When I interviewed Kane Brown a couple months ago, I spent a fair portion of the 15 minutes I had with him asking for his thoughts on being named to Time magazine’s 2021 list of its most influential people.

It was wasted time. I could have easily guessed the answers.

How did I think a guy who already has a rep for being humble was going to respond in that case?

Anyway ... now that I’ve seen his new show — part of the “Blessed & Free” tour that the 28-year-old country music phenom brought to Charlotte’s Spectrum Center on Saturday night — I wish I had a do-over. Because now I know there’s a subject that’d be way more interesting to hear him reflect on.

I’m not talking about his upbringing. Not talking about him being alienated by members of his own family and bullied by classmates at the schools he attended in his hometown of Fort Oglethorpe, Ga., because of his biracial background, or about the fact that his Black father was in prison and his white mother lived in her car for a time. That’s all common knowledge to his fans, stuff he’s covered in interviews a million times ever since he broke big as a singer of country covers on social media in 2014.

Kane Brown performing at the Spectrum Arena in Charlotte, NC on December 4, 2021.
Kane Brown performing at the Spectrum Arena in Charlotte, NC on December 4, 2021.

Rather, there was another, rather unexpected theme running throughout Saturday’s show in Charlotte that struck me, at least, as an intriguing one to consider.

And I started noticing it long before Brown even made his first appearance of the night.

Toward the tail end of DJ Jevity’s set — which was sandwiched between opening acts Restless Road and Jordan Davis — Dr. Dre and Snoop Dogg’s 1992 gangsta-rap anthem “Nuthin’ but a ‘G’ Thang” started playing over the loudspeakers. But anyone who’d brought kids and was bracing for a blizzard of explicit language could quickly relax. Because Jevity was cranking the clean version of the song.

It was then that it occurred to me that nothing from his hip-hop- and R&B-heavy playlist was R-rated, or even PG-13-rated.

It was later that I learned, along with the rest of the audience (perhaps the hardest-core Kane Brown fans excluded), that DJ Jevity is in fact Brown’s brother.

So they’ve almost certainly had a conversation about content.

Stay with me on this tangent here for another minute, and know that any italics you see in the next couple of quotes are mine.

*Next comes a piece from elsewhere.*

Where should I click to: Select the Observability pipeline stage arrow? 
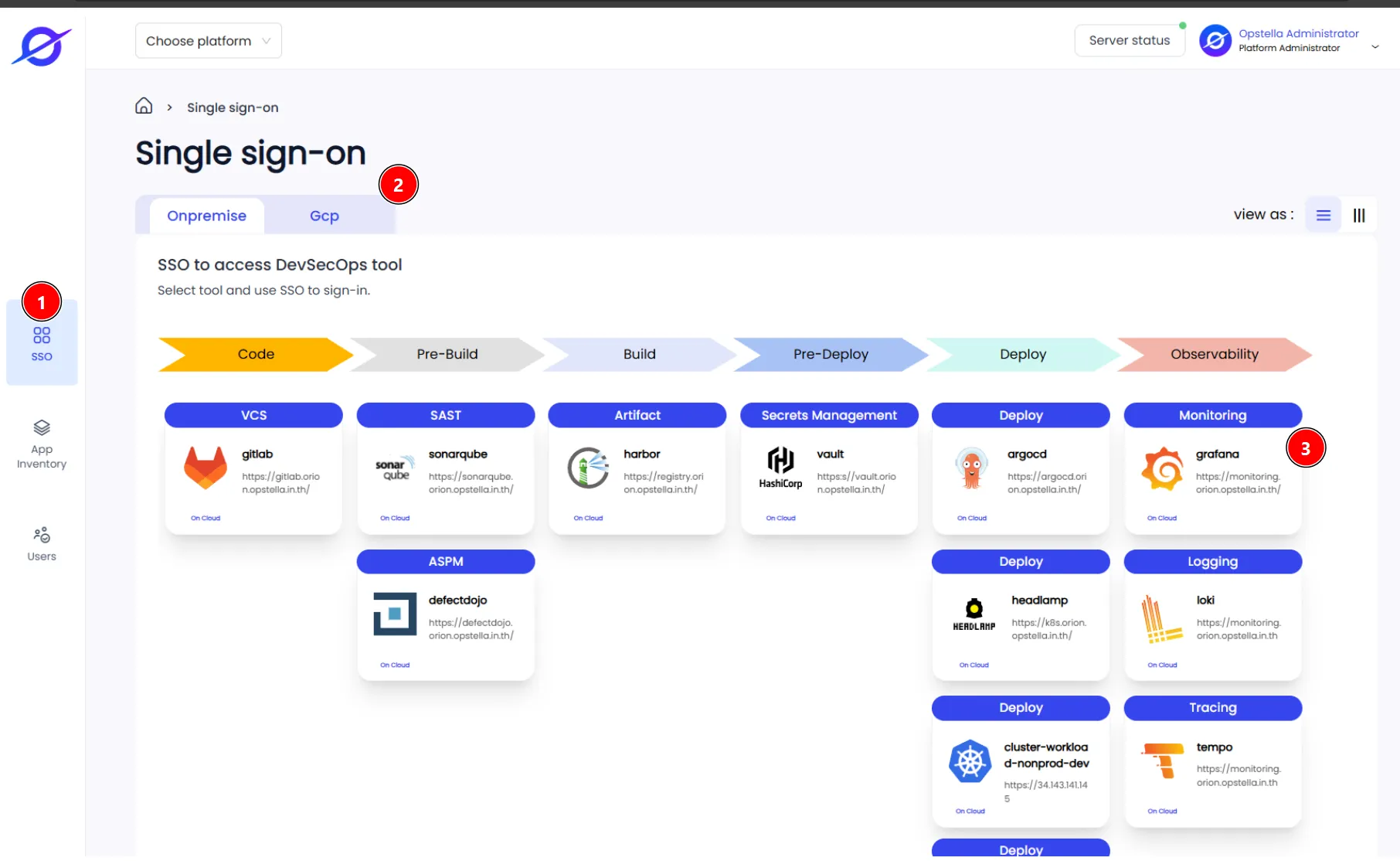(1215, 354)
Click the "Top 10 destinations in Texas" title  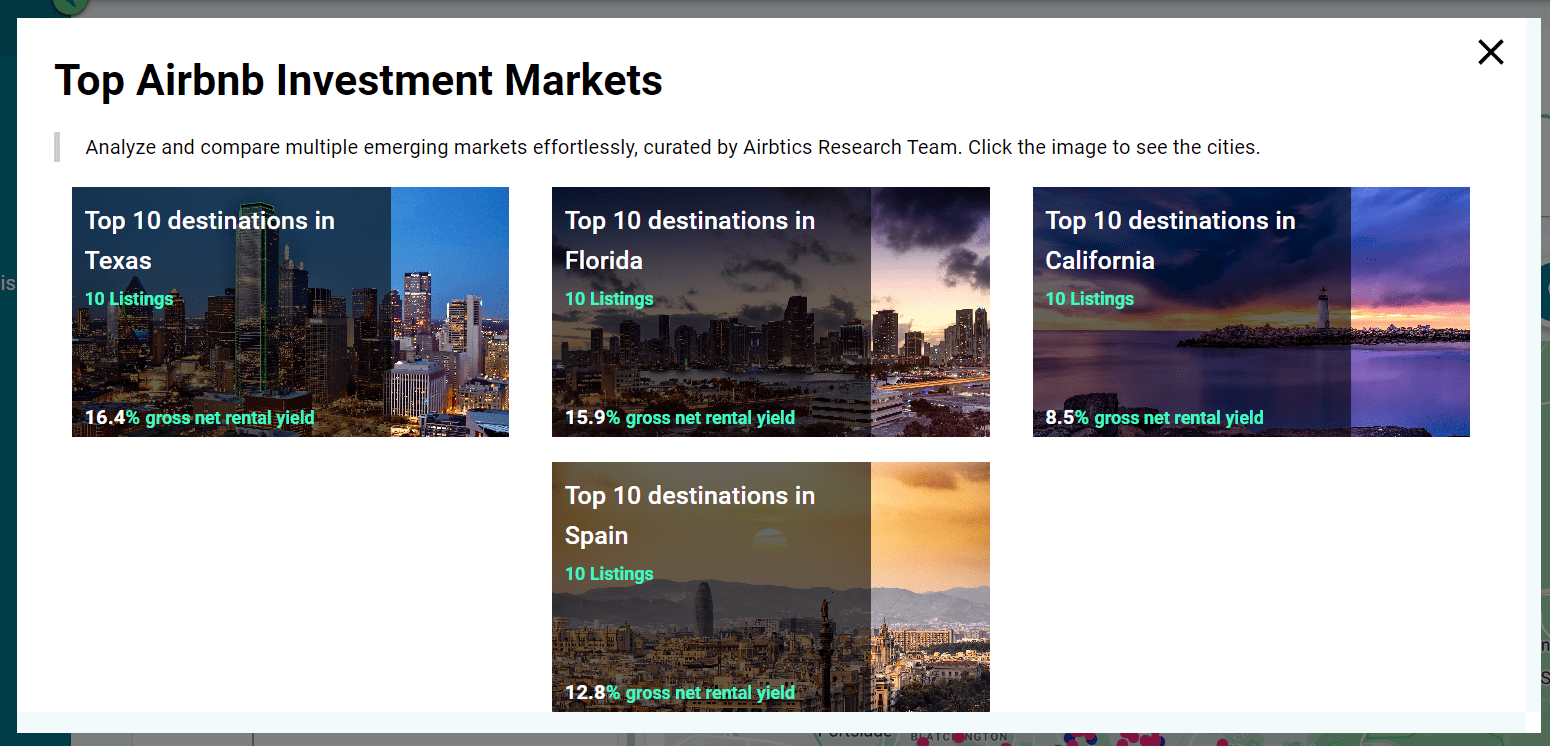pos(209,240)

I did a quick Google search and found this, from an almost-three-year-old story in The Commercial Appeal of Memphis, Tenn.: “It was striking to hear Brown’s pre-concert music choices over the PA, a mix featuring almost exclusively throwback hip-hop and rap: Snoop Dogg, Notorious B.I.G., Tupac, etc. (although, worth noting, the versions played were the ‘clean’ edits).”

Kane Brown performing at the Spectrum Arena in Charlotte, NC on December 4, 2021.
Kane Brown performing at the Spectrum Arena in Charlotte, NC on December 4, 2021.

OK, moving on. Six songs in, Brown was setting up his acoustic mini-set’s first song, the autobiographical “Learning,” and he was just wrapping up the story he’s told a million times before, about his difficult childhood. He explained that he grew up in a trailer park. That he had to wear high-waters and “could never afford American Eagle or Abercrombie or Hollister.”

Then came the kicker.

All the kids that are here tonight, I just want to let you know: It doesn’t matter what you wear, it doesn’t matter where you come from. If you have dreams, you can do whatever you want to do. So just know that.”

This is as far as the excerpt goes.